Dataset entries
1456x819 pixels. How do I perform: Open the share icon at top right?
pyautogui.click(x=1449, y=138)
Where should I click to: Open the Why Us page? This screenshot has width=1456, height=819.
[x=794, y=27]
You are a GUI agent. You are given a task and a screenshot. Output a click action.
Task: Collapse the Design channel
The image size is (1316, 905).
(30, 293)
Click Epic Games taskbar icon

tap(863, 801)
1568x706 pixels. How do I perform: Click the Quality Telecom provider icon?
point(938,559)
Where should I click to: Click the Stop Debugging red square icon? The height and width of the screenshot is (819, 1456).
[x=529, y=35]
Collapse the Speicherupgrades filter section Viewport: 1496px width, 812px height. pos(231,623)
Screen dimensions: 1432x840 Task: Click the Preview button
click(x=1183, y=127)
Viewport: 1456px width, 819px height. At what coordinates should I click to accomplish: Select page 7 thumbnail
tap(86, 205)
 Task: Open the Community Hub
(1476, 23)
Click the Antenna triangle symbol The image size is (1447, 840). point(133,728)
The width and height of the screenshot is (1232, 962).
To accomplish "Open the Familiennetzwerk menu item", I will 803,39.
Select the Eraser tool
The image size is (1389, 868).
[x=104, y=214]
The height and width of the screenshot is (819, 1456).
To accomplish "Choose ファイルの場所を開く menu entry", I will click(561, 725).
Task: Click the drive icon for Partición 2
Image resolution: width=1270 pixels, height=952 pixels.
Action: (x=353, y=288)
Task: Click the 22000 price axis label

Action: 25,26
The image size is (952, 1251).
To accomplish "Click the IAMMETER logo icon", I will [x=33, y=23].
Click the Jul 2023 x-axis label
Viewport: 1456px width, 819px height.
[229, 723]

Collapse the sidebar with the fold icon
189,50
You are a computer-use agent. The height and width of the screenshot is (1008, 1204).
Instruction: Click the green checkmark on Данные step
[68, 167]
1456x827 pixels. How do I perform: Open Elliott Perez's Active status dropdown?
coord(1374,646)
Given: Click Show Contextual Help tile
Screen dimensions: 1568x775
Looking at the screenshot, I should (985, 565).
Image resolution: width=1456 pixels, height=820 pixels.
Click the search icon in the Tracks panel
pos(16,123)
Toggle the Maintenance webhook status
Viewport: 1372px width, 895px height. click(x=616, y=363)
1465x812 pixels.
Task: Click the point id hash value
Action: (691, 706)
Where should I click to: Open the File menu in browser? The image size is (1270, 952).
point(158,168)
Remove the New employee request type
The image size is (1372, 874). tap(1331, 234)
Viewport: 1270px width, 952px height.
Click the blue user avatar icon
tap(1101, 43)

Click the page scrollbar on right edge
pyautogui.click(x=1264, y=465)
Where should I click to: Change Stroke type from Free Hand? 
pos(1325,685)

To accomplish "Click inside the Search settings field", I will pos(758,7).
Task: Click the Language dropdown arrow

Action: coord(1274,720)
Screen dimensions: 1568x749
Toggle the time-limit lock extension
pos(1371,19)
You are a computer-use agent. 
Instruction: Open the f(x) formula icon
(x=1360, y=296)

**EXERCISE GOAL**
All lines with the string "agent" must be copied from the data.

**RESULT OF THIS TASK**
You are a GUI agent. You are given a task and a screenshot. Output a click action.
You are a computer-use agent. The height and width of the screenshot is (1008, 1204).
You are a computer-use agent. 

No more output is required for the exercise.